What is being asked — Would you restate all of the entries verbatim, minus any images?

Top of Records to process

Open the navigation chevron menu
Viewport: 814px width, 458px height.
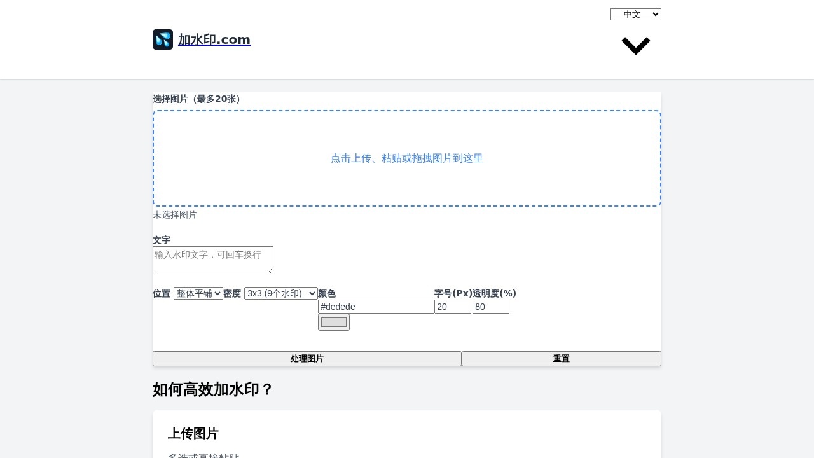tap(635, 45)
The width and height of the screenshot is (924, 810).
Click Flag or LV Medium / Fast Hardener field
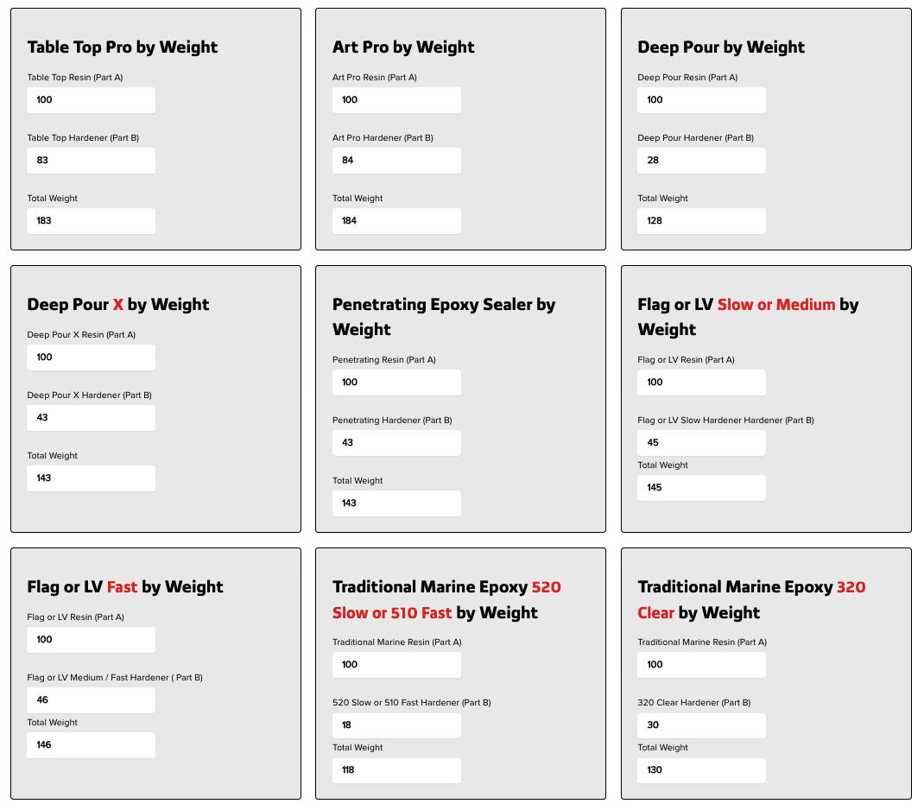pos(92,700)
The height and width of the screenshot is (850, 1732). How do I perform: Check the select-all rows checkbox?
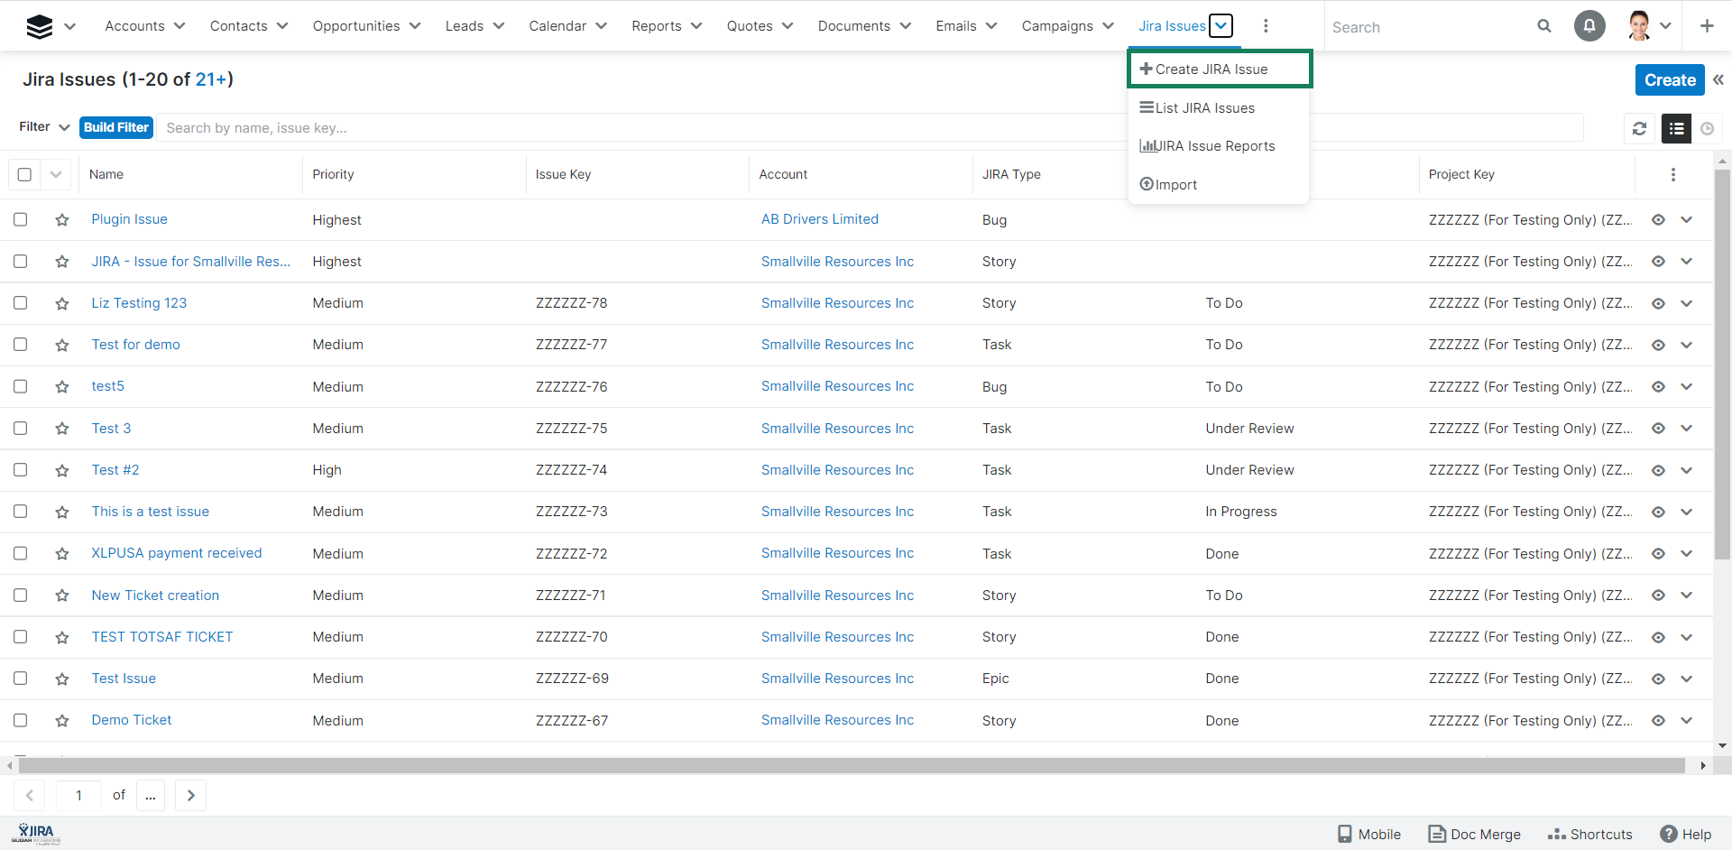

Bottom of Records to process

Task output —
Open the navigation chevron menu
Viewport: 814px width, 458px height.
tap(635, 45)
The width and height of the screenshot is (924, 810).
Click Flag or LV Medium / Fast Hardener field
pos(92,700)
The height and width of the screenshot is (850, 1732). How do I perform: Check the select-all rows checkbox?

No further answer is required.